=== PASSAGE FOR REVIEW ===
10. I'm highly irritated when I see people write "your" where they should have written "you're".
9. I believe there is more than one path to God.

8. I have terrible knees.

7. I would move away from here in a heartbeat to be near my family.

6. I have a terrible feeling I'll be diagnosed with cancer.

5. I too, have an addiction to the internet.

4. I love rock climbing and wish I could lead a 5.10 route.

3. I have never smoked pot, but I really don't mind if you do.

2. I am left handed, unless there are scissors in my hand.

1. I believe in ghosts.

Bonus honesty...I'm glad you read this.

I'll have to edit and add seven bloggers
at a later date. My blog circle is quite
small right now.

Thanks again Jacqui!

Friday, December 19, 2008

Missing: T


I have been MIA for awhile.
This matters to almost noone else.
I'm very ok with that.
I'm only kicking myself because this is
where I store most of my memory.
"Ya" know?

I traveled to the great state of my
creation (as far as I know),
Minnesota.

My daughter seems to have inherited my
wanderlust. Sweet. We traveled by car for three weeks,
and she shed less tears in the car than her mother.
Wherever I set up the pack-and-play, she passed out.
=== DATA FOR ANALYSIS ===
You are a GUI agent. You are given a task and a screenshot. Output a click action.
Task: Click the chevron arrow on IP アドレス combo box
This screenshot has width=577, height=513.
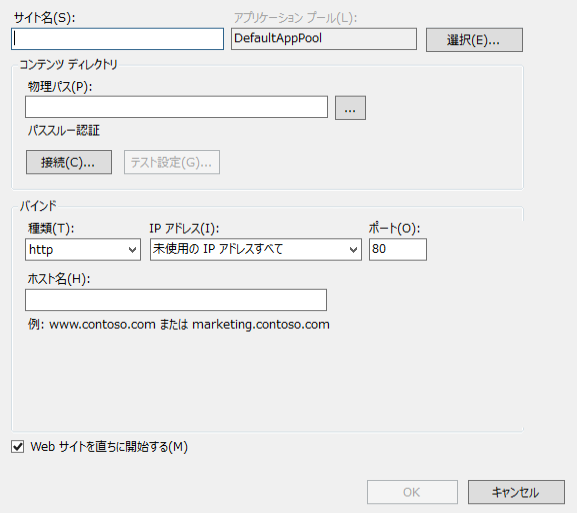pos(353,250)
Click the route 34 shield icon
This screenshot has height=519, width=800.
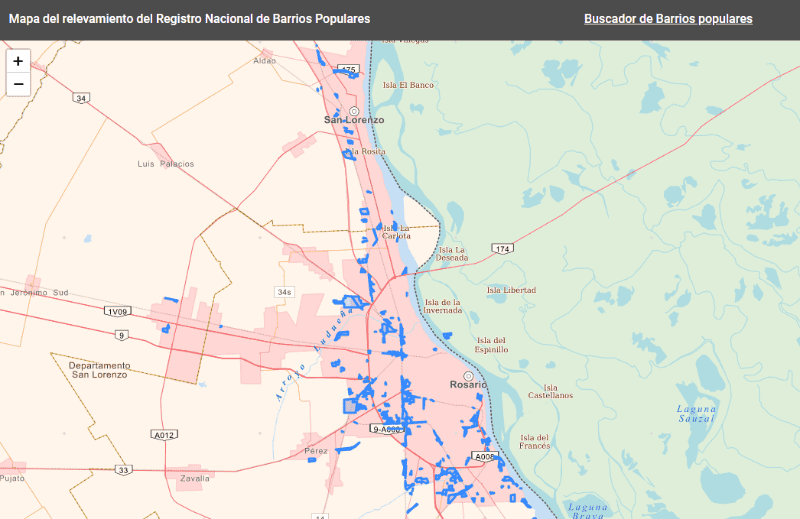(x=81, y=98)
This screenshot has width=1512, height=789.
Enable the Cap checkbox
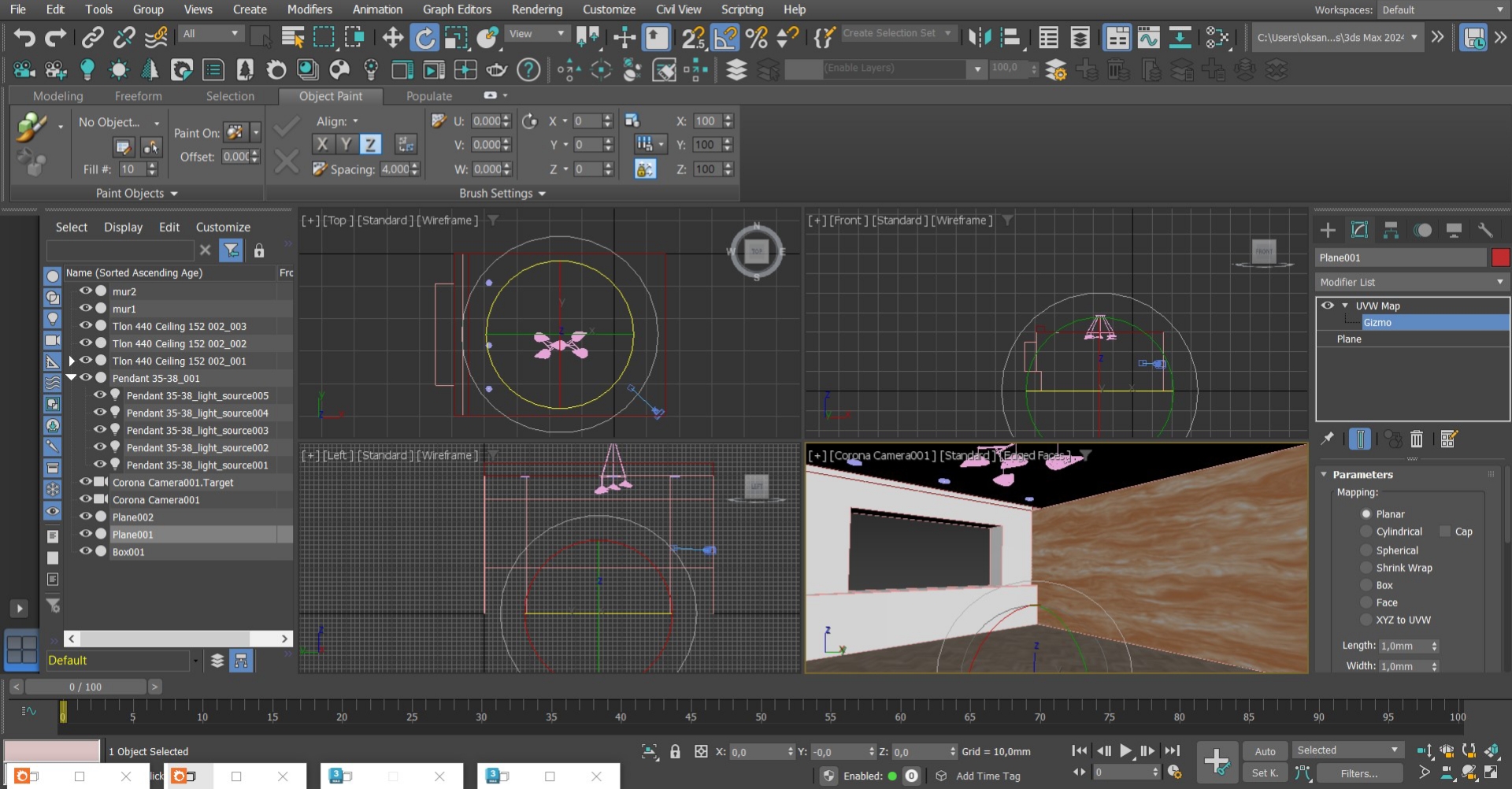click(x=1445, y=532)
===
**ACTIVITY 1**
Echo the part of the blog excerpt that opens with the words containing "9. I believe" and closes with "mind if you do.".
**ACTIVITY 2**
Write what follows the last sentence of the blog excerpt about the honest confessions and the Minnesota trip.

**TASK ANSWER 1**
9. I believe there is more than one path to God.

8. I have terrible knees.

7. I would move away from here in a heartbeat to be near my family.

6. I have a terrible feeling I'll be diagnosed with cancer.

5. I too, have an addiction to the internet.

4. I love rock climbing and wish I could lead a 5.10 route.

3. I have never smoked pot, but I really don't mind if you do.

**TASK ANSWER 2**
She met new people almost every day and never failed
in showing her new friends warmth and kindness.
At just a year and a half, I am amazed by her openness
in every new environment she's
thrown into. I love this about you Bug.

Moments from three wonderful weeks
traveling to the land of 10,000 skatings rinks:

Nebraska at night is a good way to see it.
Negative six degrees is not a warm welcome.
Elmo + mountains = carsick
Meat raffles aren't as fun as I'd hoped.
Grandparents are such a blessing.
Good sushi in MN? why yes!
Next time, I'll just buy the pie.
Sun dogs make my heart flutter.
MN Zoo - not as big as it was when I was small.
Michelob Golden Light
Pond Hockey
Trader Joes, buy the Chuck
The town that drank too much, still does.
Bug will not be allowed to date hockey players.
Sister, Sister-in-law :-)
"Spin for the meat"...must be yelled with gusto.
"I think I threw my back out!" shit.
Everyone is so nice here.
Leaving family behind makes me cry.
Watching snow blow across the highway is a trip.
Again with that Elmo, mountains, vomit thing. Gross.
Unpack the car with some relief, but...

If home is where the heart is...am I lost?

Monday, December 8, 2008

Monday night prayer

God,

The drive home tomorrow
is making my heart race.

This isn't the best weather
for transporting precious cargo.

Please give me a window
of stillness,
maybe sunshine?
or armour

But not the invisibility cloak-
I don't want to hear
"I didn't even see you."

If I leave Tuesday morning,
I should be home by Noon
on Wednesday.

Safe travels please -
for everyone.

Amen.

Monday, November 17, 2008

Twelve


I was sitting in the basement of my childhood home,
on a folding chair, leaning over the large
woodbox. I thought the woodbox made the perfect desk.
The fire in the woodstove to my left, crackling,
keeping me warm. I must have been inspired.

I was twelve years old when I wrote my first poem.

"What Is Time?"

Time is a clock that never stops.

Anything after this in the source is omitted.